Il trasferimento, organizzato in collaborazione tra le autorità sanitarie svizzere e l’Areu (Azienda Regionale Emergenza Unità di Resposta), si compirà per via aerea, con elicotteri destinati a garantire un trasporto rapido e sicuro verso l’Italia.
La scelta dell’elicottero risponde all’urgenza di fornire cure specialistiche avanzate, accessibili solo nel Centro Ustioni del Niguarda, un’istituzione riconosciuta a livello nazionale e internazionale per la sua competenza nella gestione di lesioni gravi.
Attualmente, il Niguarda ospita già nove pazienti svizzeri coinvolti nell’incendio, creando una situazione di risposta sanitaria coordinata su scala transnazionale.
La delicatezza del trasferimento sottolinea la cooperazione tra i sistemi sanitari dei due paesi, un esempio di solidarietà in un momento di profondo dolore collettivo.
Le condizioni dei due ragazzi rimangono gravissime, e il trasporto rappresenta un passaggio cruciale nella loro complessa fase di recupero.

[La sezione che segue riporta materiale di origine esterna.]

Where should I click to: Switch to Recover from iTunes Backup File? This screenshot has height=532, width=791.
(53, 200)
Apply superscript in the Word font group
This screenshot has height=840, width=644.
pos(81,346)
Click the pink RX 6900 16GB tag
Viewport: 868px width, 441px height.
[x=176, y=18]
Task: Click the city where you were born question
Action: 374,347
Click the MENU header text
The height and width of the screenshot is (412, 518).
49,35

L’incendio, scoppiato durante i festeggiamenti di Capodanno, ha innescato una catena di eventi che ha colpito numerose persone, evidenziando la fragilità umana di fronte a imprevisti di tale portata e la necessità di rafforzare le misure di sicurezza in luoghi di intrattenimento pubblico.
Il Niguarda, con la sua équipe specializzata, si prepara ad accogliere i due giovani, offrendo loro la massima assistenza e supportandoli lungo il percorso verso la guarigione.